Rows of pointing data
+ + + +
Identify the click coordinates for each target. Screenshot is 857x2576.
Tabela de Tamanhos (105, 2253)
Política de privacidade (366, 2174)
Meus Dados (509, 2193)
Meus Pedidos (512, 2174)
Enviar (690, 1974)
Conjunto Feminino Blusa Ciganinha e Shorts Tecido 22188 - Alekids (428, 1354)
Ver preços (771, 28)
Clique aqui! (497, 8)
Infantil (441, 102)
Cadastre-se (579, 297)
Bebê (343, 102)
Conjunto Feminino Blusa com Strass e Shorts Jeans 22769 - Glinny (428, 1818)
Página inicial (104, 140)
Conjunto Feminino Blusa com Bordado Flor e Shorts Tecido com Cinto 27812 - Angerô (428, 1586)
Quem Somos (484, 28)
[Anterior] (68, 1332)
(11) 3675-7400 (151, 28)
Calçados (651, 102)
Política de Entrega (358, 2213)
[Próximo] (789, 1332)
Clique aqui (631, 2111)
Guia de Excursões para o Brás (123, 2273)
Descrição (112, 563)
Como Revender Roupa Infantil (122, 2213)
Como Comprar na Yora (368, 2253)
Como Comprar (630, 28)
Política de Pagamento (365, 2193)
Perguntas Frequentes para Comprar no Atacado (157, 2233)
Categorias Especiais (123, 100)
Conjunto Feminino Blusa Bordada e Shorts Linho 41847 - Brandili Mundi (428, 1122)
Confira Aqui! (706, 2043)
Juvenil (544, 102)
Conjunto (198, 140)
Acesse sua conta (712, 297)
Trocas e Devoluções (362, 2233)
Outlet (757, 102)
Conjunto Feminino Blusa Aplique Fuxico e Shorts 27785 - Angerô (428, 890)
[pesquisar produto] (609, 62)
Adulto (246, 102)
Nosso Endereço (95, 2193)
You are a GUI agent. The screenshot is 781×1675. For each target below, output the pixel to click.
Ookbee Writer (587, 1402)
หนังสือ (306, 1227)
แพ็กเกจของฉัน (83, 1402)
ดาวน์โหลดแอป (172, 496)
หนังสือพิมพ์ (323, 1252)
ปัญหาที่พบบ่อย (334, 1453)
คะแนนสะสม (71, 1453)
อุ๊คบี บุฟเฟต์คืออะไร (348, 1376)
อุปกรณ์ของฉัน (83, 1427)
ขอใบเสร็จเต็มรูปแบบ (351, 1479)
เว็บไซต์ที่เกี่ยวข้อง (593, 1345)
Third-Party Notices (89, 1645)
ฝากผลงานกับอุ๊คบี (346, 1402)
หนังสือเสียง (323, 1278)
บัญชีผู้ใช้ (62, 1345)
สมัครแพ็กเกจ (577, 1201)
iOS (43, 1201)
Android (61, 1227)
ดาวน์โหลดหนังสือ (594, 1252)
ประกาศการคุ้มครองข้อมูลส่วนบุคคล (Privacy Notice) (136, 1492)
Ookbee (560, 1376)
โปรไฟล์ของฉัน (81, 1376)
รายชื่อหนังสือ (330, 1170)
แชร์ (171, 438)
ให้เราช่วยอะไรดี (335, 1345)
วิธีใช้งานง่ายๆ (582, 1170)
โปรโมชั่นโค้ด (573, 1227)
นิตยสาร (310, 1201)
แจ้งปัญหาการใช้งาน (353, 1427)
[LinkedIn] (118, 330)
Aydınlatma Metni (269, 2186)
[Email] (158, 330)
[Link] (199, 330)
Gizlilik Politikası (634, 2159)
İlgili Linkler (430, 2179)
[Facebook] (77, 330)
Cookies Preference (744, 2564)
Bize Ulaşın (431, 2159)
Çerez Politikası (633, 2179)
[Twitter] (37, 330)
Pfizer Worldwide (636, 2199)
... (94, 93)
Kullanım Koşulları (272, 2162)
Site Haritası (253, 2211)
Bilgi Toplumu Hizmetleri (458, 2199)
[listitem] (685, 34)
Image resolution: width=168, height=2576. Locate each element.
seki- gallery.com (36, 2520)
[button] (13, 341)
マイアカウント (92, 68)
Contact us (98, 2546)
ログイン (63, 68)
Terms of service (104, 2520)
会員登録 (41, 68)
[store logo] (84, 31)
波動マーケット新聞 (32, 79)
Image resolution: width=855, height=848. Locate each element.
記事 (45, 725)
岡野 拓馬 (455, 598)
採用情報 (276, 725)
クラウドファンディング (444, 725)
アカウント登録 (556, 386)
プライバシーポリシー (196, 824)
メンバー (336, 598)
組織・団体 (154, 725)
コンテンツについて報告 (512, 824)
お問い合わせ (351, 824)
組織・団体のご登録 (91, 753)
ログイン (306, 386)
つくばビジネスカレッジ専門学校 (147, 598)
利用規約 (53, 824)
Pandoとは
+ + + +
What the task asks: Replace "Conjunto Feminino" with "Conjunto Infantil" everywhere it occurs in the rows above, and reproduce all the rows with nothing else changed.

Exercise output:
Identify the click coordinates for each target. Screenshot is 857x2576.
Tabela de Tamanhos (105, 2253)
Política de privacidade (366, 2174)
Meus Dados (509, 2193)
Meus Pedidos (512, 2174)
Enviar (690, 1974)
Conjunto Infantil Blusa Ciganinha e Shorts Tecido 22188 - Alekids (428, 1354)
Ver preços (771, 28)
Clique aqui! (497, 8)
Infantil (441, 102)
Cadastre-se (579, 297)
Bebê (343, 102)
Conjunto Infantil Blusa com Strass e Shorts Jeans 22769 - Glinny (428, 1818)
Página inicial (104, 140)
Conjunto Infantil Blusa com Bordado Flor e Shorts Tecido com Cinto 27812 - Angerô (428, 1586)
Quem Somos (484, 28)
[Anterior] (68, 1332)
(11) 3675-7400 (151, 28)
Calçados (651, 102)
Política de Entrega (358, 2213)
[Próximo] (789, 1332)
Clique aqui (631, 2111)
Guia de Excursões para o Brás (123, 2273)
Descrição (112, 563)
Como Revender Roupa Infantil (122, 2213)
Como Comprar na Yora (368, 2253)
Como Comprar (630, 28)
Política de Pagamento (365, 2193)
Perguntas Frequentes para Comprar no Atacado (157, 2233)
Categorias Especiais (123, 100)
Conjunto Infantil Blusa Bordada e Shorts Linho 41847 - Brandili Mundi (428, 1122)
Confira Aqui! (706, 2043)
Juvenil (544, 102)
Conjunto (198, 140)
Acesse sua conta (712, 297)
Trocas e Devoluções (362, 2233)
Outlet (757, 102)
Conjunto Infantil Blusa Aplique Fuxico e Shorts 27785 - Angerô (428, 890)
[pesquisar produto] (609, 62)
Adulto (246, 102)
Nosso Endereço (95, 2193)
You are a GUI agent. The screenshot is 781×1675. For each target below, output the pixel to click.
Ookbee Writer (587, 1402)
หนังสือ (306, 1227)
แพ็กเกจของฉัน (83, 1402)
ดาวน์โหลดแอป (172, 496)
หนังสือพิมพ์ (323, 1252)
ปัญหาที่พบบ่อย (334, 1453)
คะแนนสะสม (71, 1453)
อุ๊คบี บุฟเฟต์คืออะไร (348, 1376)
อุปกรณ์ของฉัน (83, 1427)
ขอใบเสร็จเต็มรูปแบบ (351, 1479)
เว็บไซต์ที่เกี่ยวข้อง (593, 1345)
Third-Party Notices (89, 1645)
ฝากผลงานกับอุ๊คบี (346, 1402)
หนังสือเสียง (323, 1278)
บัญชีผู้ใช้ (62, 1345)
สมัครแพ็กเกจ (577, 1201)
iOS (43, 1201)
Android (61, 1227)
ดาวน์โหลดหนังสือ (594, 1252)
ประกาศการคุ้มครองข้อมูลส่วนบุคคล (Privacy Notice) (136, 1492)
Ookbee (560, 1376)
โปรไฟล์ของฉัน (81, 1376)
รายชื่อหนังสือ (330, 1170)
แชร์ (171, 438)
ให้เราช่วยอะไรดี (335, 1345)
วิธีใช้งานง่ายๆ (582, 1170)
โปรโมชั่นโค้ด (573, 1227)
นิตยสาร (310, 1201)
แจ้งปัญหาการใช้งาน (353, 1427)
[LinkedIn] (118, 330)
Aydınlatma Metni (269, 2186)
[Email] (158, 330)
[Link] (199, 330)
Gizlilik Politikası (634, 2159)
İlgili Linkler (430, 2179)
[Facebook] (77, 330)
Cookies Preference (744, 2564)
Bize Ulaşın (431, 2159)
Çerez Politikası (633, 2179)
[Twitter] (37, 330)
Pfizer Worldwide (636, 2199)
... (94, 93)
Kullanım Koşulları (272, 2162)
Site Haritası (253, 2211)
Bilgi Toplumu Hizmetleri (458, 2199)
[listitem] (685, 34)
Image resolution: width=168, height=2576. Locate each element.
seki- gallery.com (36, 2520)
[button] (13, 341)
マイアカウント (92, 68)
Contact us (98, 2546)
ログイン (63, 68)
Terms of service (104, 2520)
会員登録 (41, 68)
[store logo] (84, 31)
波動マーケット新聞 (32, 79)
Image resolution: width=855, height=848. Locate each element.
記事 (45, 725)
岡野 拓馬 (455, 598)
採用情報 (276, 725)
クラウドファンディング (444, 725)
アカウント登録 (556, 386)
プライバシーポリシー (196, 824)
メンバー (336, 598)
組織・団体 (154, 725)
コンテンツについて報告 (512, 824)
お問い合わせ (351, 824)
組織・団体のご登録 (91, 753)
ログイン (306, 386)
つくばビジネスカレッジ専門学校 (147, 598)
利用規約 (53, 824)
Pandoとは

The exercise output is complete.